Fica então bem clara a Vocação de Jesus e de todos os que – em todo o tempo e lugar – serão Seus discípulos: Caminhar em direção às periferias, por terras estrangeiras marginais, ultrapassando fronteiras, até aos confins de uma missão sem fim, que nunca pode acabar! (Aliás, o nosso Papa Francisco está a deixar isto bem claro e assente). Por isso, o desfecho desse enfrentamento do «filho do carpinteiro» com os seus conterrâneos, quando tentavam prendê-lo nas suas redes, não podia deixar de ser este: “… (quando eles estavam prestes a lançá-l’O por um precipício) … Jesus, passando pelo meio deles, seguiu o seu caminho”. (Lc 4 / 3ª L.). É verdade: Ele tinha sido enviado para “seguir o seu Caminho”, para levar a Missão de Salvação a toda a parte, e chegar a todo o ser vivente…
Mas não é menos verdade que, após a Sua “saída visível” deste mundo, o Messias, Cristo, tem de continuar a Missão Salvadora através dos Seus discípulos, os «cristãos» e todos os homens de boa vontade. Para tal, cada um de nós deve encontrar “o seu caminho”, no seguimento melhor de Jesus nessa Vocação-Missão. Acontece que S. Paulo, o discípulo e grande “missionário” das gentes, apaixonado e fiel seguidor do seu Mestre, deixa-nos a sua dilatada experiência – neste campo do “Caminho” e dos “caminhos” – no famosíssimo capítulo 13 da sua primeira carta aos Coríntios. (Vale bem a pena lermos hoje, na íntegra, e refletirmos e orarmos).

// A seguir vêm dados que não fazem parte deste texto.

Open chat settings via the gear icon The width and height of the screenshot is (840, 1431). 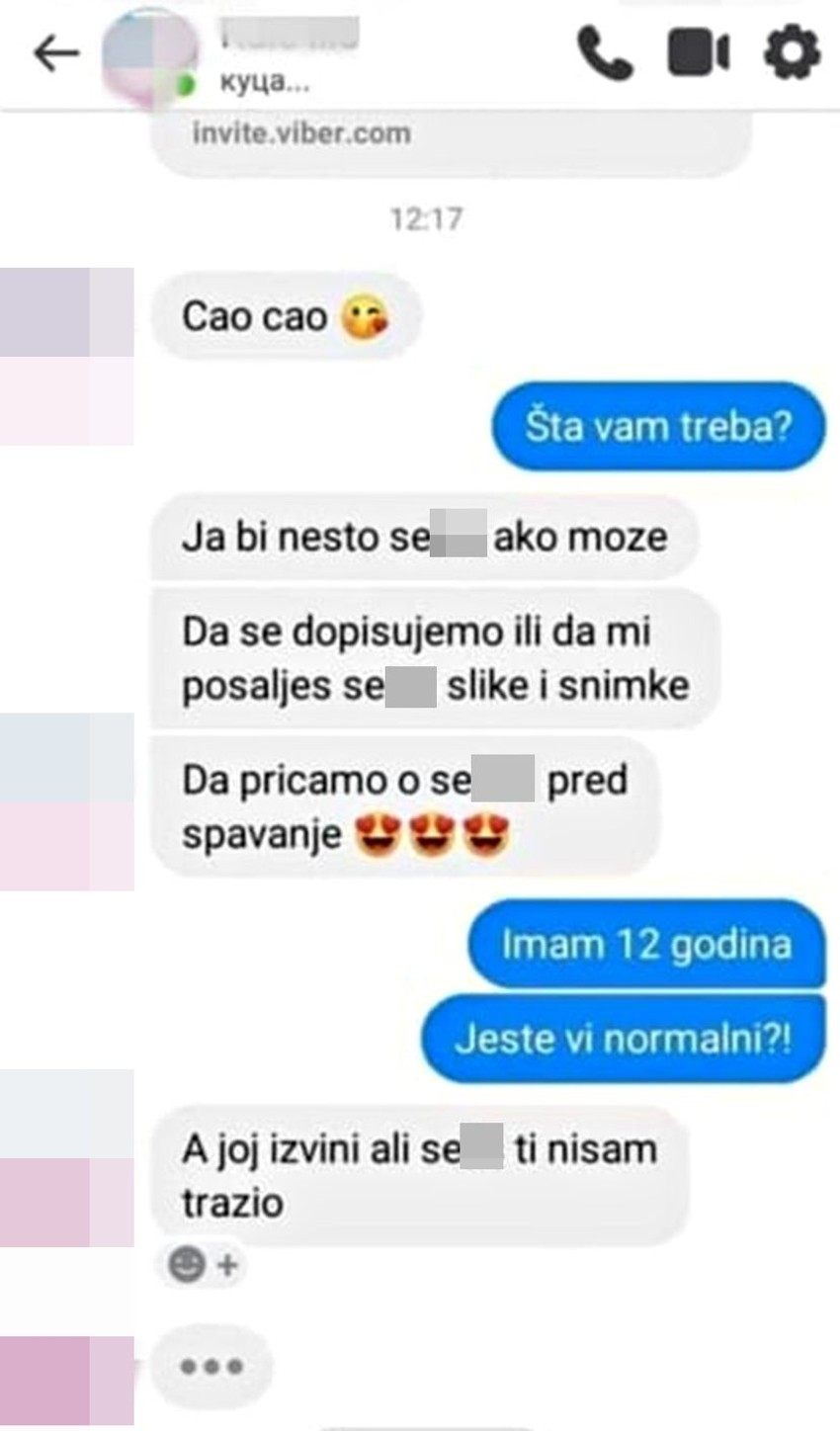(x=793, y=52)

Aqui e agora, ficam apenas alguns “extractos”:
“Vou mostrar-vos um caminho de perfeição (o caminho melhor) que ultrapassa tudo… A caridade (o Amor) tudo desculpa… tudo crê, …tudo espera, …tudo suporta… A caridade não acaba nunca… Quando vier o que é perfeito, o que é imperfeito desaparecerá… Agora permanecem estas três coisas: a fé, a esperança e a caridade; mas a maior de todas é a caridade”. (1 Cor 13 / 2ª L.). Quer dizer, se a caridade (Amor) é a única realidade ilimitada – no espaço e no tempo – que “tudo crê, espera e suporta”, que tudo cria, transforma e salva… também não pode ter fim o “caminho missionário” expansivo, que esse Amor inspira e impele!
Em Ti, Senhor, eu me refugio,
Tu és a fortaleza da minha salvação;
a minha boca proclamará a Tua justiça,
porque és para mim um refúgio seguro…
“Antes de me formares no ventre materno,
Tu já me tinhas escolhido e consagrado”;
no seio da mãe, “ungiste-me” para me enviar…
Como fruto do Teu Amor, ó Pai,
o meu “ser” já tinha um destino traçado;
um destino de amor e de entrega aos outros…
E porque desde a juventude Tu me ensinaste,
eu anunciarei sempre os Teus prodígios,
levando comigo esta vocação e missão,
que me confiaste para a salvação de todos…
Ajuda-me, Pai, para que eu seja sempre fiel
a esta “vocação de amor e por amor”;
esse “amor” que tudo crê e tudo desculpa;
esse “amor” que tudo espera e tudo suporta;
esse “amor” que há de permanecer sempre,
quando todo o resto passará e desaparecerá…
Por isso, os meus lábios, Senhor, meu Deus,
anunciarão a Tua Salvação eternamente!